Garantir o sustento é uma dimensão do cuidar, mas não é e nunca foi exatamente por isso que o trabalho remunerado sempre teve seu valor garantido. É que ele é monetizado, está nas entranhas, na base, do sistema econômico dominante. Seja para sustentar filhos ou não, o trabalho remunerado foi alçado desde os primórdios do capitalismo ao posto de “o trabalho mais importante de todos”, nessa economia desenhada, claro, pelos que não realizam, historicamente, o trabalho não-remunerado. Ou, podemos dizer, pelos homens que não cuidavam.

Mas veja, isso foi há séculos, e movimentos sociais e teorias formuladas em diferentes campos da economia e da sociologia nos fizeram chegar a 2020, o ano da pandemia do coronavírus, com a compreensão mínima de que o trabalho não-remunerado, em especial o cuidado dos filhos, conhecido como “trabalho reprodutivo”, é imprescindível para o funcionamento da sociedade e tem valor econômico.

Além disso, conhecemos ou já ouvimos falar de pais, aquelas exceções, que assumem mais tarefas de cuidados do que as mães. Já não estamos no ponto zero, que bom. Mas estamos longe de uma Economia do Cuidado saudável.

Há algo, infelizmente, que não foi revisto com a profundidade necessária para tornarmos isso possível, na pandemia ou fora dela: o “homem-sujeito da economia”, seja ele empregado ou empregador, teorizado por Adam Smith, Karl Marx ou por dissidentes das correntes que ambos plantaram, nunca foi também, ou principalmente, o homem-pai, o homem que cuida. Enquanto que até aqui, na história do mundo, as mulheres sempre tiveram que conciliar suas identidades e jornadas de trabalho a partir do momento em que negaram apenas a vida doméstica. Elas cuidam em muitas dimensões.

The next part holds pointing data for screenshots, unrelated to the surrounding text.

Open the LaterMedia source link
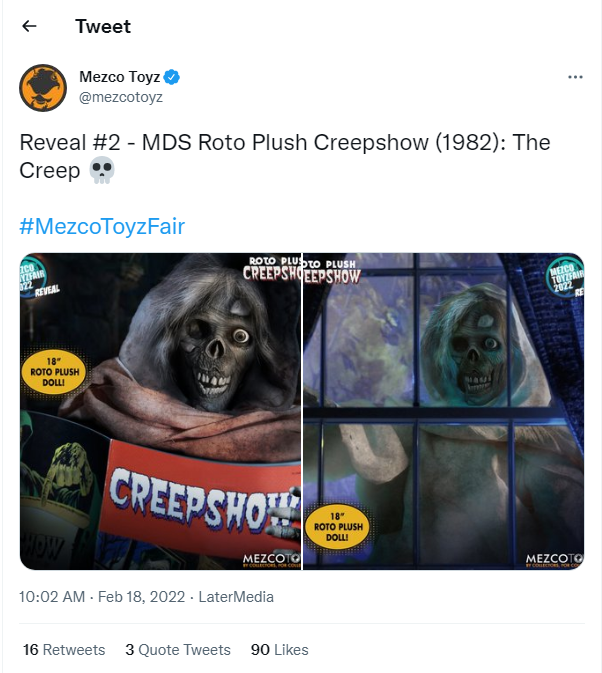Screen dimensions: 602x673 236,597
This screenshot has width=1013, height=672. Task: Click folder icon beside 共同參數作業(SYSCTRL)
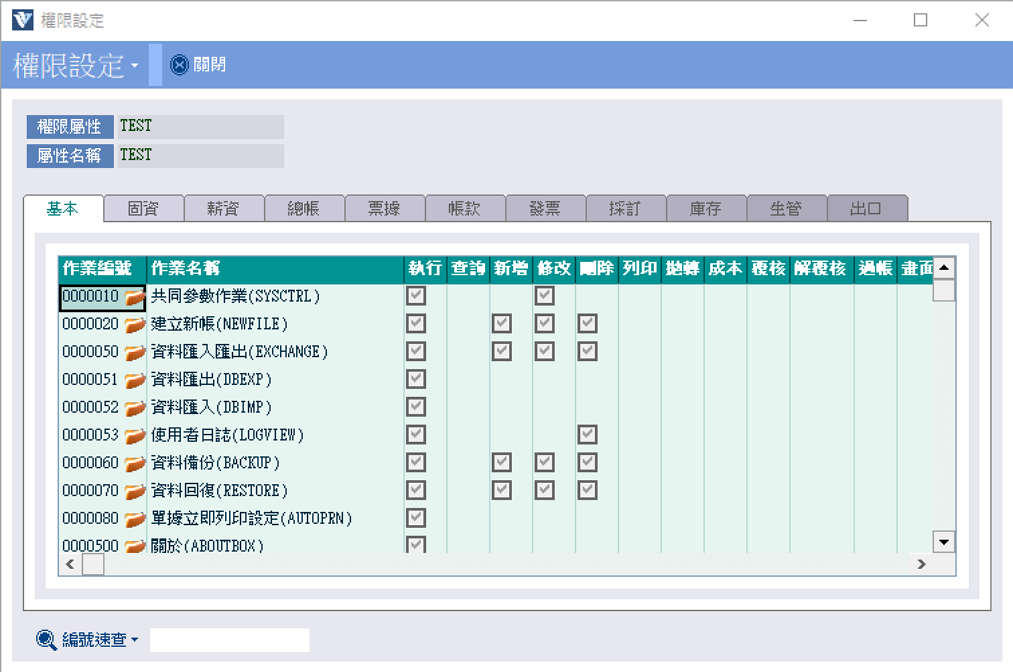coord(134,297)
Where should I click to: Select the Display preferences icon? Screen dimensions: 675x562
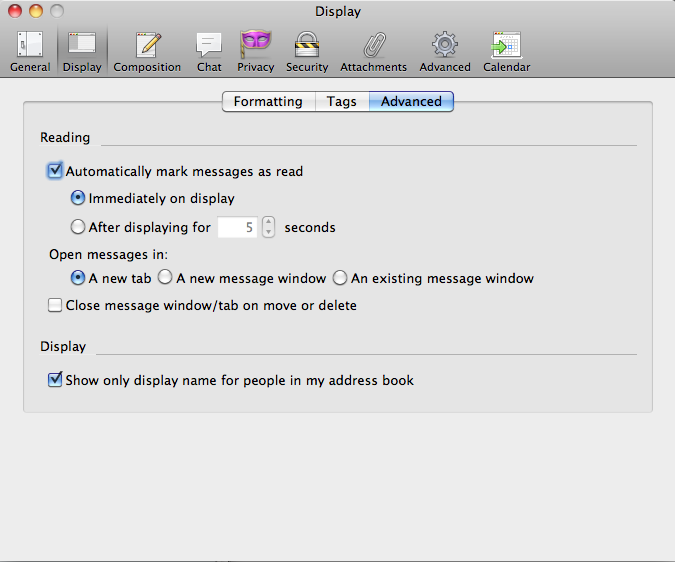coord(82,52)
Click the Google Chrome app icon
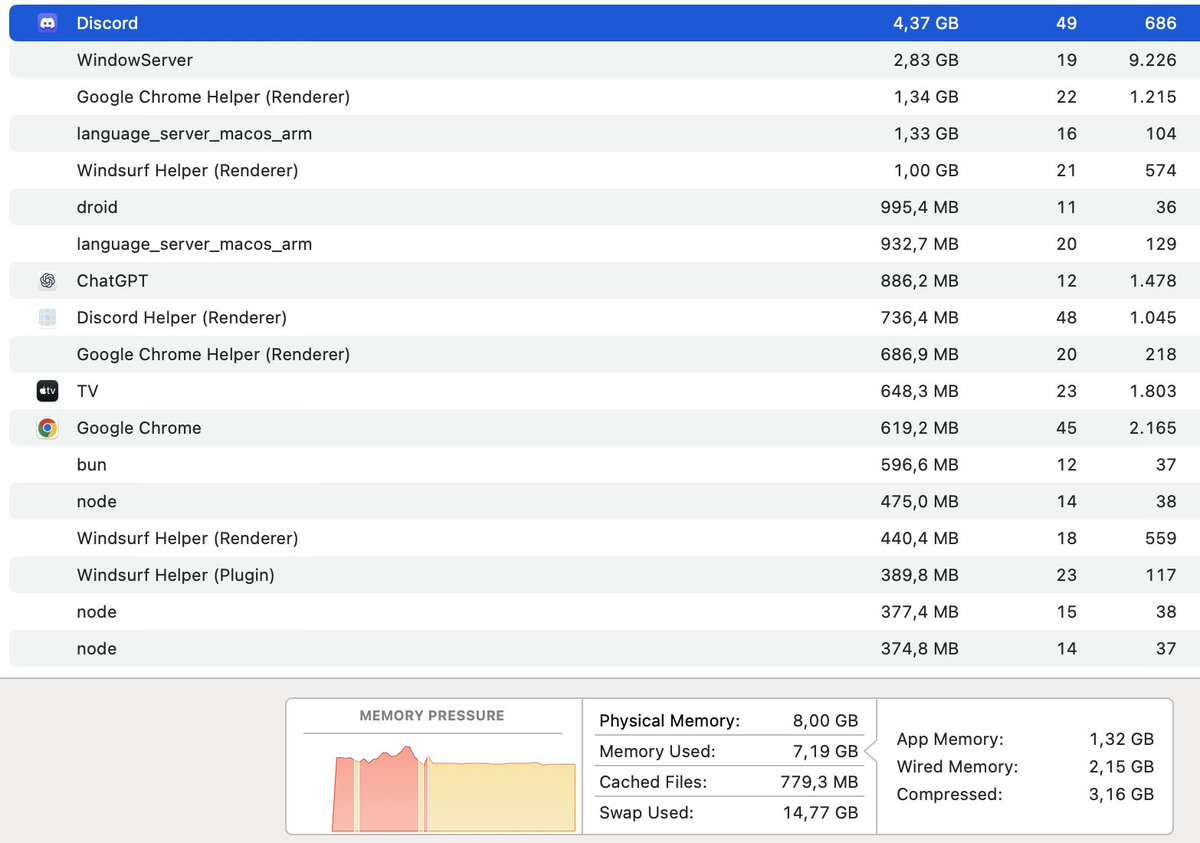Screen dimensions: 1200x843 pos(47,428)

Essa desigualdade histórica e as perdas que ela traz para todos os envolvidos na equação familiar - pais, mães e filhos - vêm sendo comunicadas desde os anos 70, desde a primeira “crise do cuidado” registrada. As mulheres americanas e europeias, organizadas, diziam que o caminho era valorizar o trabalho de cuidado e o doméstico. Naquela época, homens aceitarem lavar louças e cuidar de crianças em vez de priorizarem a vida pública soava utópico, embora a divisão sexual do trabalho tenha sido posta em discussão.

Mas a saída mais imediata para dar visibilidade à questão do cuidado era mesmo reivindicar salários para as mulheres que exerciam atividades do trabalho reprodutivo. Essa história está bem registrada em livros como “O Ponto Zero da Revolução”, de Silvia Federici. Dali pra frente, as mulheres foram ocupando o mercado de trabalho, enquanto não foi na mesma proporção que os homens foram se apropriando das atividades de cuidado em casa.

Cinquenta anos separam aquele primeiro alerta de que esse modelo tão desigual no cuidar não era sustentável da pandemia que vivemos hoje, e temos aqui outra “crise do cuidado”, agora porque enxergamos nitidamente que as soluções que encontramos, como sociedade, para manter o cuidado das crianças em dia enquanto mulheres e homens movem a economia “que importa”, essa que direciona as atividades econômicas, são insuficientes ainda.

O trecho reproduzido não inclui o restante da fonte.